_Required tasks_
**A)** According to the conference report on cervical spine outcome measures, how many patients' data were analyzed, and where were they treated?
**B)** In the conference report on cervical spine outcome measures, what reasons does Dr. Darrel S. Brodke give for his concerns about the 10-question Neck Disability Index?
**C)** Carry on the conference report about the PROMIS physical function domain in cervical spine patients from its final sentence.

Conference Coverage

PROMIS physical function domain outperforms in cervical spine patients


AT CSRS 2015

SAN DIEGO – The Neck Disability Index–10 did not perform as well as the Neck Disability Index–5 in assessing patient-reported outcomes in cervical spine patients – and neither was as good as the PROMIS physical function domain delivered by computerized adaptive testing.

Those are the key findings from an analysis of data from more than 500 cervical spine patients treated at University of Utah Health Care in Salt Lake City.

Dr. Darrel S. Brodke

Dr. Darrel S. Brodke

“Previous studies by us and others have shown problems with the NDI [Neck Disability Index] as it is commonly administered” in 10 questions, lead study author Dr. Darrel S. Brodke said in an interview in advance of the annual meeting of the Cervical Spine Research Society. “It has a very poor floor effect, meaning that it does not differentiate between minimally disabled patients, and the scores cannot be appropriately handled with the kinds of statistics that we normally use – though because few of us know this, we still use it as a standard parametric measure.”

_Data records_
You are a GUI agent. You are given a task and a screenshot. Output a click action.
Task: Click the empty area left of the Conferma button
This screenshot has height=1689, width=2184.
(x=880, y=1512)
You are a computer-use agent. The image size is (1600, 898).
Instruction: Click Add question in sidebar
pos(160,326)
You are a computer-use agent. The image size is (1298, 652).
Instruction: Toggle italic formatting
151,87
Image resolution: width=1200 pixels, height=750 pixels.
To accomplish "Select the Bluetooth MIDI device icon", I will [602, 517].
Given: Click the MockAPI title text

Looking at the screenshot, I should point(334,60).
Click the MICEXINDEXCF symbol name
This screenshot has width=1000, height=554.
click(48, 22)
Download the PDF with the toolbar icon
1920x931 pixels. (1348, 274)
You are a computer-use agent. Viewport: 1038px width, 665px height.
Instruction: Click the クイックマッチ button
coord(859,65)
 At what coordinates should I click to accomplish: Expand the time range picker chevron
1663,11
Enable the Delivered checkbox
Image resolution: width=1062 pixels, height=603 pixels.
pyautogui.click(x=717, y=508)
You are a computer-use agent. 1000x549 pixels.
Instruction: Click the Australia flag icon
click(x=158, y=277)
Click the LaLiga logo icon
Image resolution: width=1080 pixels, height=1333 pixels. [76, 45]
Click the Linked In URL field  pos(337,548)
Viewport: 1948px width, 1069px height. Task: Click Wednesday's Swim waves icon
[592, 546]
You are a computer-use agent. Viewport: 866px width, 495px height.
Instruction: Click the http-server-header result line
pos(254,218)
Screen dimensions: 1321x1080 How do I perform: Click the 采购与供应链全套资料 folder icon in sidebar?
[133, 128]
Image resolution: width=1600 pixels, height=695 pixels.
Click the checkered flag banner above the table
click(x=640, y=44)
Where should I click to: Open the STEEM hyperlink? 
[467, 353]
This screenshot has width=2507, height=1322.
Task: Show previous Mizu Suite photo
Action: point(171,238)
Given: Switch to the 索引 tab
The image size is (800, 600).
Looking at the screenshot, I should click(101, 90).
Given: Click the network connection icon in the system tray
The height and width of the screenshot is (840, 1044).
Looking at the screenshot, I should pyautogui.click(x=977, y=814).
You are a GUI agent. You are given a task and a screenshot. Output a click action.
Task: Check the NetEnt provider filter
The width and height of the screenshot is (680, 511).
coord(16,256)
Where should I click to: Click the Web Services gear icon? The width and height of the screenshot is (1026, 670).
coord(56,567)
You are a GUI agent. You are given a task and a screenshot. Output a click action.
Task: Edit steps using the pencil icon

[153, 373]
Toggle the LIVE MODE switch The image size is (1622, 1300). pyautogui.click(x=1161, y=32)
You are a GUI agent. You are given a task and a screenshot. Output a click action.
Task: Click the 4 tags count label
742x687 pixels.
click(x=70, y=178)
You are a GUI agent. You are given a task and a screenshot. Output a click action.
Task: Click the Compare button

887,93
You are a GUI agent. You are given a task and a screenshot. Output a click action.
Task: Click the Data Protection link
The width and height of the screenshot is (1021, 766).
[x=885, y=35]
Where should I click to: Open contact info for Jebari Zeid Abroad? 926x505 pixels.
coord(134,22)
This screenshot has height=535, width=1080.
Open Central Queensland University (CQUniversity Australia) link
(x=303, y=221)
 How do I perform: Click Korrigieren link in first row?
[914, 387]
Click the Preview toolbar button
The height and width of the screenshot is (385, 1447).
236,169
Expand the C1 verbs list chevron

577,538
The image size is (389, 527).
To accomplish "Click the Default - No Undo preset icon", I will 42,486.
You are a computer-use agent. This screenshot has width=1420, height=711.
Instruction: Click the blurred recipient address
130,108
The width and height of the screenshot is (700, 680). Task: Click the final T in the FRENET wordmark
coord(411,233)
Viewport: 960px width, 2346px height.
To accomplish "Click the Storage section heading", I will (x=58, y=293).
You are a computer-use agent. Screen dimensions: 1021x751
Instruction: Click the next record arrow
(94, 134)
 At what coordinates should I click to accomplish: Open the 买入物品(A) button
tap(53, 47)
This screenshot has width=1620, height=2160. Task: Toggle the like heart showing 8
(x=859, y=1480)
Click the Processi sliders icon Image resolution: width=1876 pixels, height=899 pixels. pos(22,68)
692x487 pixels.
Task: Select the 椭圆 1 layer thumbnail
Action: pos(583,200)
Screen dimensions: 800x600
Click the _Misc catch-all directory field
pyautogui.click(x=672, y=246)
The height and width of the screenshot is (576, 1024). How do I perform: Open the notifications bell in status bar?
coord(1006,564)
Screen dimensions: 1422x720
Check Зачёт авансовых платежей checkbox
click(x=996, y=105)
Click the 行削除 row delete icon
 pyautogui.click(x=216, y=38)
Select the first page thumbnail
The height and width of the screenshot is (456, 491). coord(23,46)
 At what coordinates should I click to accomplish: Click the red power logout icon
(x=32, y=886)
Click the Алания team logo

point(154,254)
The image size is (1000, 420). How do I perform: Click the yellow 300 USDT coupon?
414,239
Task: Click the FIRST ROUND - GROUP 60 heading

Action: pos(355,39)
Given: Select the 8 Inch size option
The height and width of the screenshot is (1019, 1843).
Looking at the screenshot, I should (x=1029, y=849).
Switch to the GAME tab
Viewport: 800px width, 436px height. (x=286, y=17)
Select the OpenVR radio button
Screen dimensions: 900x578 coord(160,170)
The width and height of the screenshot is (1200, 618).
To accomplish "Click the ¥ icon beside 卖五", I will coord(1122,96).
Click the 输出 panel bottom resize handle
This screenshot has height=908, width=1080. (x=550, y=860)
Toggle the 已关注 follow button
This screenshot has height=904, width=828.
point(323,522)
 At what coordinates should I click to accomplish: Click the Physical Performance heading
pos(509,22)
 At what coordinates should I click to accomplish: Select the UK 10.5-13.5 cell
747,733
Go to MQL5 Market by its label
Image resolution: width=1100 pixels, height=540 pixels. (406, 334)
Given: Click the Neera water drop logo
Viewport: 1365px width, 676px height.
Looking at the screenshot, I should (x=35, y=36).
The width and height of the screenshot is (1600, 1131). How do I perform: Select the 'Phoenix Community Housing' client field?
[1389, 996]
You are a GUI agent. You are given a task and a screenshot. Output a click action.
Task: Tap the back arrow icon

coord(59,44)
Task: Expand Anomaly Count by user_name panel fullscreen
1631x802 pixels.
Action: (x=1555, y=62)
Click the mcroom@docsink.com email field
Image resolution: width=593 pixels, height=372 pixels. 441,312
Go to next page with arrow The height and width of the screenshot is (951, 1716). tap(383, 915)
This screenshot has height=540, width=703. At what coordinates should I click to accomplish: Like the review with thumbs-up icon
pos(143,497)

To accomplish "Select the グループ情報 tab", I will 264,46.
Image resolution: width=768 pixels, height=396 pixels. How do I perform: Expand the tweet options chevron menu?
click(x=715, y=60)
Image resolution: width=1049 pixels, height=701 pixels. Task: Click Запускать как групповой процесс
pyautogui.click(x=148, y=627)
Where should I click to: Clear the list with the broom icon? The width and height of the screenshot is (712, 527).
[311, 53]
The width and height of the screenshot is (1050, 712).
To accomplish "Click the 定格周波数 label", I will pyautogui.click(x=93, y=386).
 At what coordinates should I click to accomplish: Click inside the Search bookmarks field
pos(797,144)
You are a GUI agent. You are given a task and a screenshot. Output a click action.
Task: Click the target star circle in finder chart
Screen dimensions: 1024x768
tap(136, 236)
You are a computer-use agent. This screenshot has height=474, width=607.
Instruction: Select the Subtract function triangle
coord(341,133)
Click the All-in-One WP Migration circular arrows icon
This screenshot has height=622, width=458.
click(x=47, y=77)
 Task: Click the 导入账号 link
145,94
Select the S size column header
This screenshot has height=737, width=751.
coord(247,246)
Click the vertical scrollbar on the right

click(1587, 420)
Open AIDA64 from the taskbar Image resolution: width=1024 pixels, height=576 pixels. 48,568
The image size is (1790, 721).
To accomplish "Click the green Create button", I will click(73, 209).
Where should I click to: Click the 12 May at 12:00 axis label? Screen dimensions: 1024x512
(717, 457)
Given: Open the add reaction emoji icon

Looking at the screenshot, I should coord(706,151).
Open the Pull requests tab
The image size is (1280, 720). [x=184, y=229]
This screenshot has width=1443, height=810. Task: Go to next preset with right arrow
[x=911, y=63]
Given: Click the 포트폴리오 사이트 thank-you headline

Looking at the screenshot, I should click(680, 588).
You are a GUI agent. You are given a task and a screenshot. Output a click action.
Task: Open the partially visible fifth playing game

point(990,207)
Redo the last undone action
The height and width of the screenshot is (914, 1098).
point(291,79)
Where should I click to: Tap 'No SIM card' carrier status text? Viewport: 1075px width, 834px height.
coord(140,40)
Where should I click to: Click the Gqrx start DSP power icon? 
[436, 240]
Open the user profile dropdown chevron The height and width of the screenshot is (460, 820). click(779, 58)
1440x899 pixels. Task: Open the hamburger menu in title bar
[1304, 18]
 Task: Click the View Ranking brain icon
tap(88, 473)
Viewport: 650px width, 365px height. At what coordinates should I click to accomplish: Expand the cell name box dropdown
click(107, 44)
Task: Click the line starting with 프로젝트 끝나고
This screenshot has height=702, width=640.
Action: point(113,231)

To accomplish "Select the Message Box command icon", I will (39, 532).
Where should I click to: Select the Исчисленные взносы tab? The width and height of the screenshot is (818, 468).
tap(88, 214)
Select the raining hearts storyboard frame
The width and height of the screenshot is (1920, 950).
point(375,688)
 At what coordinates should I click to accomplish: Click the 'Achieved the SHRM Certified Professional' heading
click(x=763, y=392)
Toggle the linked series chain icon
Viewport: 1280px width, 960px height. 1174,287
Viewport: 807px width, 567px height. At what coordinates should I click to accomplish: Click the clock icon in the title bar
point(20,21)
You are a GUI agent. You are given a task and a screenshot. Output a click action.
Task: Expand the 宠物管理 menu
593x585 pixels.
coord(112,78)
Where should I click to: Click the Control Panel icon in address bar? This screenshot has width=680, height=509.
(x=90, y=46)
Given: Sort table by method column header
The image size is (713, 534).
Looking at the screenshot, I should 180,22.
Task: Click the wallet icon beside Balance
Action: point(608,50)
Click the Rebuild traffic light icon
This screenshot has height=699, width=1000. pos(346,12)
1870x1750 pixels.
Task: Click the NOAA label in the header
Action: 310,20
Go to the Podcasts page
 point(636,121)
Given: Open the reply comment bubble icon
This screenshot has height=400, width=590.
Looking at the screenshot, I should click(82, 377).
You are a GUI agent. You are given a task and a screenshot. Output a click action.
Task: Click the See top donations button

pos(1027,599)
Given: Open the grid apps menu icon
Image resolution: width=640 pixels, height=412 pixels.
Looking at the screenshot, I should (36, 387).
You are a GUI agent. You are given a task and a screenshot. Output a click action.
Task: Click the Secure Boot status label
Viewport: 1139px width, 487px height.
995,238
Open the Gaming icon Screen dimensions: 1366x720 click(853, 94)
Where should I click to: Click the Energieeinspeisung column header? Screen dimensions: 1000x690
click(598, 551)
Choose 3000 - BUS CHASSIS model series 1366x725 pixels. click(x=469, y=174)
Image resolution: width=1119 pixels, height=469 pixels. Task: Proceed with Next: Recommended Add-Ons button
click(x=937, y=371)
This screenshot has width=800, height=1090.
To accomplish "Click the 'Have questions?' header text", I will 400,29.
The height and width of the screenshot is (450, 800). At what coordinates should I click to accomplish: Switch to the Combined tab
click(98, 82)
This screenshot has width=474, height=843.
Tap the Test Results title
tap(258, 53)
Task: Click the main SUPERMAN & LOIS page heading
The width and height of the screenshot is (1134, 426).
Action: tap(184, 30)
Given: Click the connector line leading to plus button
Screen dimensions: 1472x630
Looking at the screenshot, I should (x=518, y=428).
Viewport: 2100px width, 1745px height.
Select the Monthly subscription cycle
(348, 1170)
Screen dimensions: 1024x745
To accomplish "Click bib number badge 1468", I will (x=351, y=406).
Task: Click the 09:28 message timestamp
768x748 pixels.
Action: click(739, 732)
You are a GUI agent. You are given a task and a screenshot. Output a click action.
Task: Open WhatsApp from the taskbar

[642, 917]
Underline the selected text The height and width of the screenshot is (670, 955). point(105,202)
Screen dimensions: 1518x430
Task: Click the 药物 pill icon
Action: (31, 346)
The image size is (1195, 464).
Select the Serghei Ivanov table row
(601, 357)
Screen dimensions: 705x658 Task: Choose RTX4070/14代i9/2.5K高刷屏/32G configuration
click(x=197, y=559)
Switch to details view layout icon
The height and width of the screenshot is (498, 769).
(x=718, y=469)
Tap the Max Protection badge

_Outputs in order_
**A)** More than 500 cervical spine patients, treated at University of Utah Health Care in Salt Lake City.

**B)** He says it has a very poor floor effect, so it cannot tell apart patients who are only minimally disabled. He adds that its scores cannot be appropriately handled with the statistics normally used, yet it is still treated as a standard parametric measure because few people know this.

**C)**
In what he said is the first study of its kind, Dr. Brodke, professor of orthopedics at the University of Utah, and his associates set out to compare the psychometric performance of the National Institutes of Health–funded PROMIS (Patient Reported Outcomes Measurement Information System) physical function (PF) domain, administered by computerized adaptive testing, with the standard NDI-10, the NDI-5, and the 36-Item Short Form physical function domain (SF-36 PFD).

In all, 566 patients completed the NDI and PROMIS PF computerized adaptive testing assessments, while 490 also completed the SF-36 PFD.

On average, the NDI-10 took the longest to complete (10 questions in a mean of 183 seconds), followed by the SF-36 PFD (5 questions in a mean of 123 seconds), the NDI-5 (5 questions in a mean of 99 seconds), and the PROMIS PF computerized adaptive testing (between 4 and 12 questions in a mean of 62 seconds).

The psychometric properties of the PROMIS PF computerized adaptive testing were superior to the other outcome measurement tools studied, Dr. Brodke reported. Specifically, the ceiling and floor effects were “excellent” for the PROMIS PF computerized adaptive testing (1.94% and 4.06%, respectively), while the ceiling effects were “fine” for the NDI-10 (4.77%), NDI-5 (7.60%), and SF-36 PFD (11.84%), he said.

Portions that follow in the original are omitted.